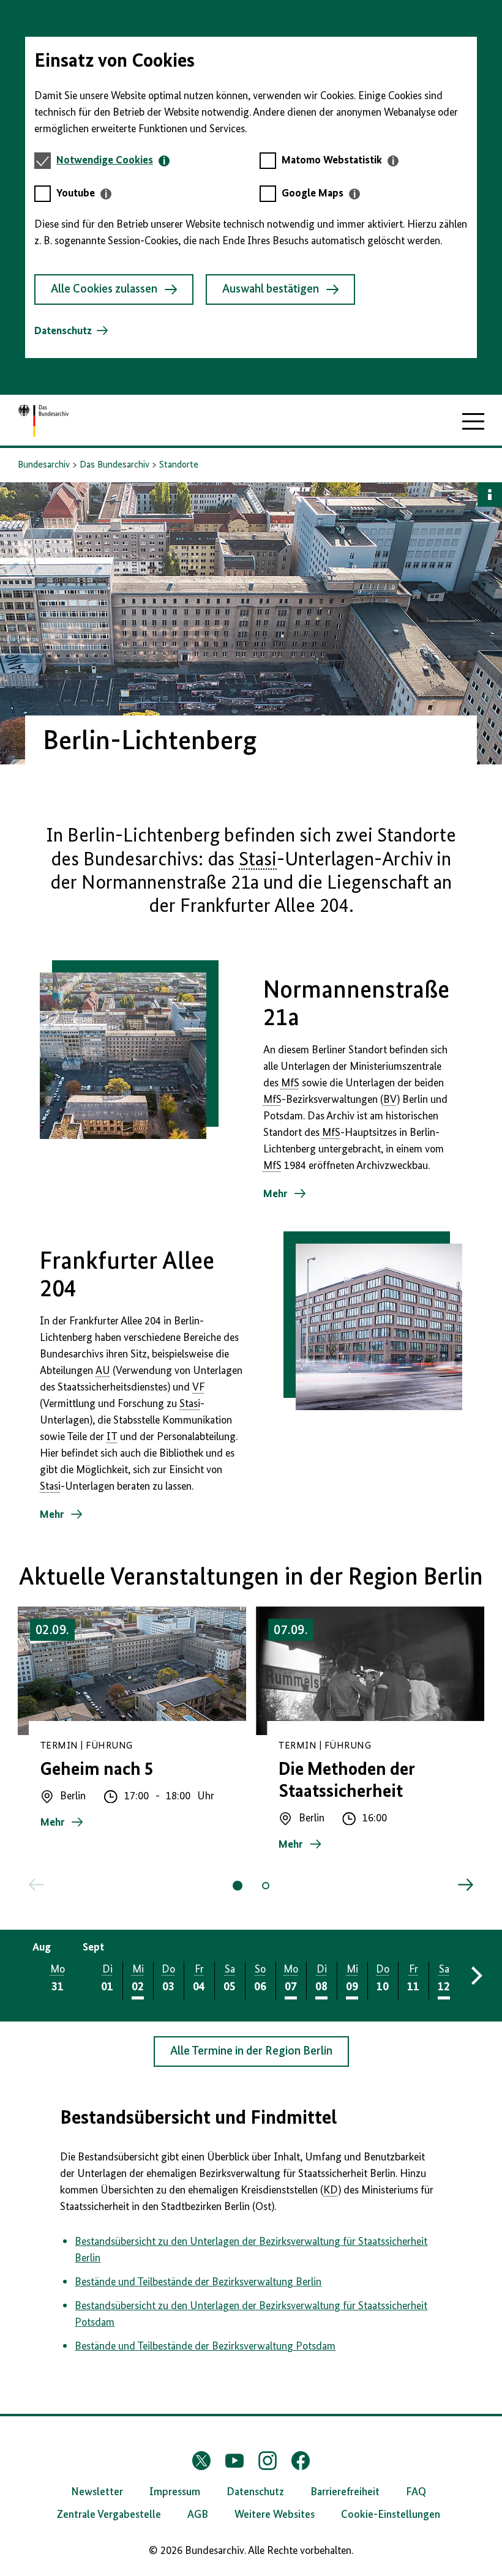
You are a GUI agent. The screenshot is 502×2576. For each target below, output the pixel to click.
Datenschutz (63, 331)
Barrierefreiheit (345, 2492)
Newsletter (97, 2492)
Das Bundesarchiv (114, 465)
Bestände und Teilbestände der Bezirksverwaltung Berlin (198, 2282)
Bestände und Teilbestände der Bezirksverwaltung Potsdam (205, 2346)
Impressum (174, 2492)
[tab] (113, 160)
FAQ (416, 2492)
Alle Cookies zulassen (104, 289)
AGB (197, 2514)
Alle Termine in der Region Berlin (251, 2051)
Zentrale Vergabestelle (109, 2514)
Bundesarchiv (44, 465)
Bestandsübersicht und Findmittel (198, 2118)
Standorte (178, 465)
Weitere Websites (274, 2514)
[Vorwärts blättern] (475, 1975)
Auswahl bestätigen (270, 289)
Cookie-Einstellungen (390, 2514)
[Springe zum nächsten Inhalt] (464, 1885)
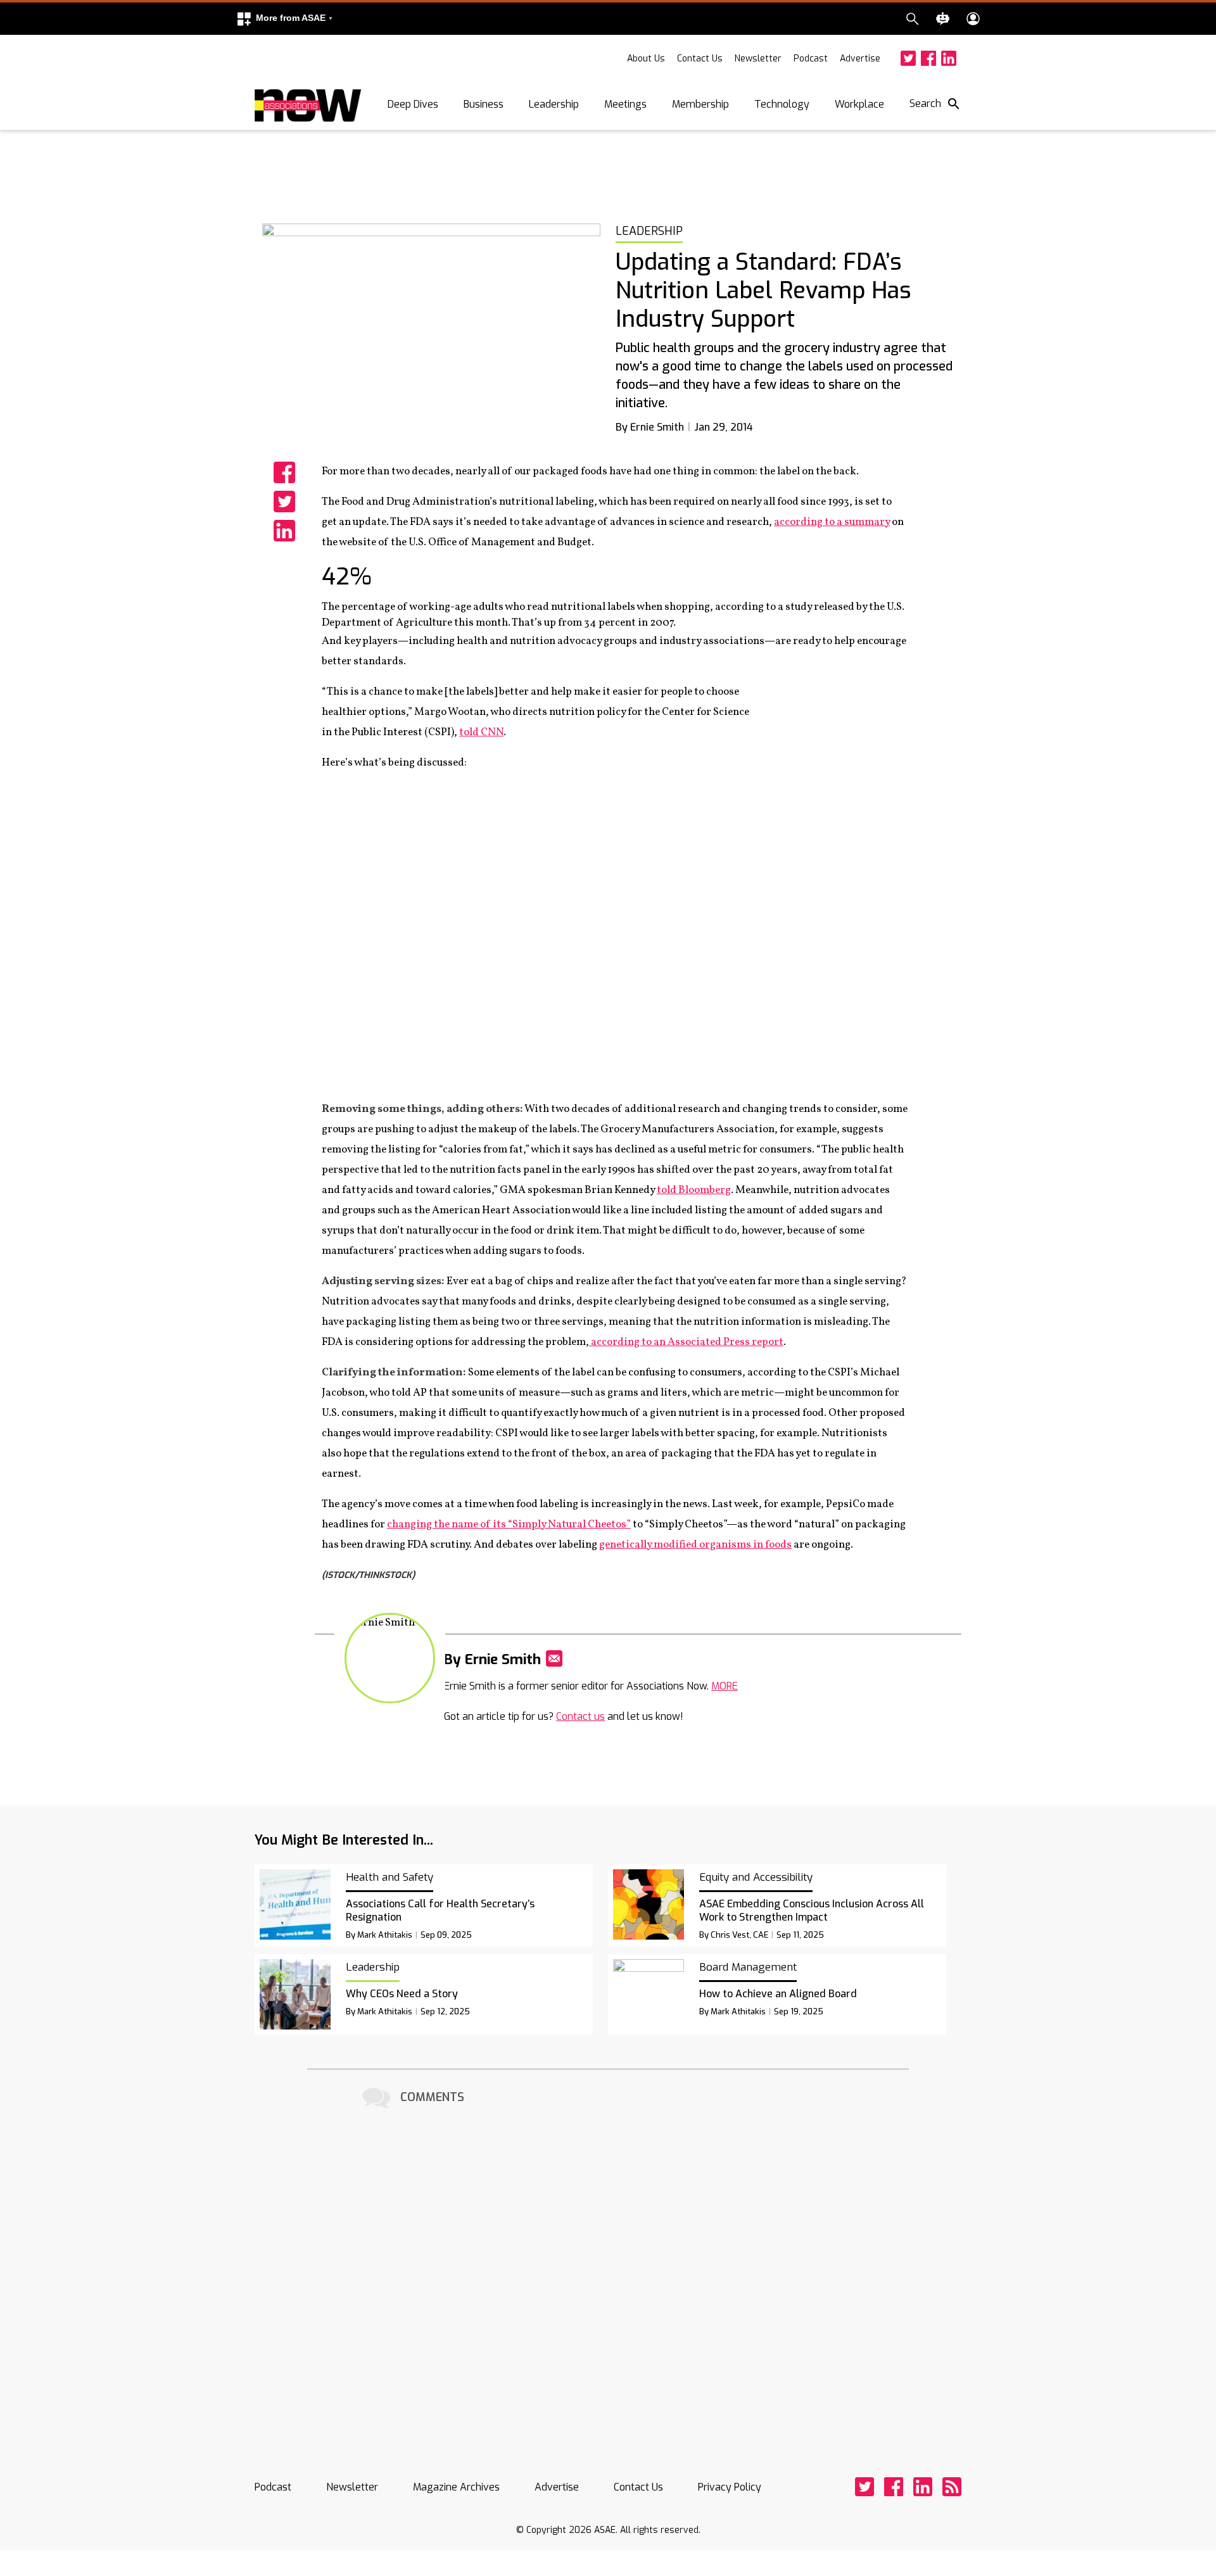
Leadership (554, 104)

-*-*-

● Task to carry out: All lines from the one containing "Alle Termine in der Region Berlin (251, 2051)" through the end of the entries, both ends included, should be written out exactly, with no pictures.

● Result for this exercise:
Alle Termine in der Region Berlin (251, 2051)
Zentrale Vergabestelle (109, 2514)
Bundesarchiv (44, 465)
Bestandsübersicht und Findmittel (198, 2118)
Standorte (178, 465)
Weitere Websites (274, 2514)
[Vorwärts blättern] (475, 1975)
Auswahl bestätigen (270, 289)
Cookie-Einstellungen (390, 2514)
[Springe zum nächsten Inhalt] (464, 1885)
Leadership (554, 104)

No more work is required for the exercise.